Luego de una larga caminata por un campo lleno de yuyos, una adolescente y un hombre llegan a destino. Es una casa que parece abandonada, y la muchacha y su padre fueron contratados por el dueño para refaccionarla. Enseguida el espacio comienza a tensarse y los hechos se ciñen a un tic tac real, exactamente el mismo que marca nuestro segundero interno. Ahí advertimos que la cámara lleva algunos minutos sin cortar. Estamos adheridos a esa chica, Laura, que nos hará recorrer la casa con su curiosidad suicida.
Adentro todo es oscuro. El primer paso consiste en orientarse en esa negrura quebrada cada tanto por un sol de noche. Los ojos pugnan por hallar algún resquicio de nitidez en una batalla inútil, porque sólo encuentra sombras, polvo, cenizas.

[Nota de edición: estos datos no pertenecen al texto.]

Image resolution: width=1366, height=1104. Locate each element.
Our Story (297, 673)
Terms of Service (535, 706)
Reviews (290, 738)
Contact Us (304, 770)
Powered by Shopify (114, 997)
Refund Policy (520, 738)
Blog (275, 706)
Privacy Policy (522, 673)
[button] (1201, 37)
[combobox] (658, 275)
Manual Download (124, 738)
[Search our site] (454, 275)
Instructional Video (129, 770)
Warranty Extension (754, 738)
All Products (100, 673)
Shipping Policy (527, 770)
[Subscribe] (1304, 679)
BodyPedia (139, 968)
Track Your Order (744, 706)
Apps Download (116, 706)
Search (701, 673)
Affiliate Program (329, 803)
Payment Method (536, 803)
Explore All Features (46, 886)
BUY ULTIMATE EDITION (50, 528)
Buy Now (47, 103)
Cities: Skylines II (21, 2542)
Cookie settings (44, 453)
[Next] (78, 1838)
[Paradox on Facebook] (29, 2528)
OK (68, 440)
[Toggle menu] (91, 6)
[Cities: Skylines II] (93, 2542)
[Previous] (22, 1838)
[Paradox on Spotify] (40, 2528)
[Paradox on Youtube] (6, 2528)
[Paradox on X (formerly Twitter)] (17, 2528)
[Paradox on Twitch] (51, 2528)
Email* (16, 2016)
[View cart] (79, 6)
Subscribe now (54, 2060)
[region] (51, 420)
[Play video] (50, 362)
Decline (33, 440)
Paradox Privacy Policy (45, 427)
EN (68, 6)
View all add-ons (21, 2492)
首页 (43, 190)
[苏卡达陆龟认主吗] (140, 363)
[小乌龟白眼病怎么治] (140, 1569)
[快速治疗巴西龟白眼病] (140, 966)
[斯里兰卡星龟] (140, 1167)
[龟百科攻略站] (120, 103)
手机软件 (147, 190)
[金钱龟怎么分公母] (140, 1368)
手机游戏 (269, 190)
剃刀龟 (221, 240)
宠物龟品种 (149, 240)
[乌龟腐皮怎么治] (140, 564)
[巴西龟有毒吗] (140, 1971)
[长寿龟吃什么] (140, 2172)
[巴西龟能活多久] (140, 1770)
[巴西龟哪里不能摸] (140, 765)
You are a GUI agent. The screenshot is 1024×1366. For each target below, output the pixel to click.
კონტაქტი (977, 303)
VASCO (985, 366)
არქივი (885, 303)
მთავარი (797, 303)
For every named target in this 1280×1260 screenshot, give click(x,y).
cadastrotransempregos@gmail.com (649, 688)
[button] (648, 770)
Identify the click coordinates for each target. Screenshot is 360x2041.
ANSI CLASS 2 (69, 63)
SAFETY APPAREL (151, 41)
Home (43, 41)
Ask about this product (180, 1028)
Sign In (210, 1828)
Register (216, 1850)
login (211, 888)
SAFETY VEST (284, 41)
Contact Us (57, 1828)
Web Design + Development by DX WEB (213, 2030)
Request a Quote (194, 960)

La boca de lobo se adivina invencible, pero aun así el desafío resulta atractivo, porque las manchas sobre la imagen surgen y se van continuamente, y la incertidumbre nos obliga a atrapar el grado cero de la luz, la base mínima desde la cual accedemos a las formas. Distinguir un rayito en el imperio de la nada: debería ser un entrenamiento cotidiano para la mirada.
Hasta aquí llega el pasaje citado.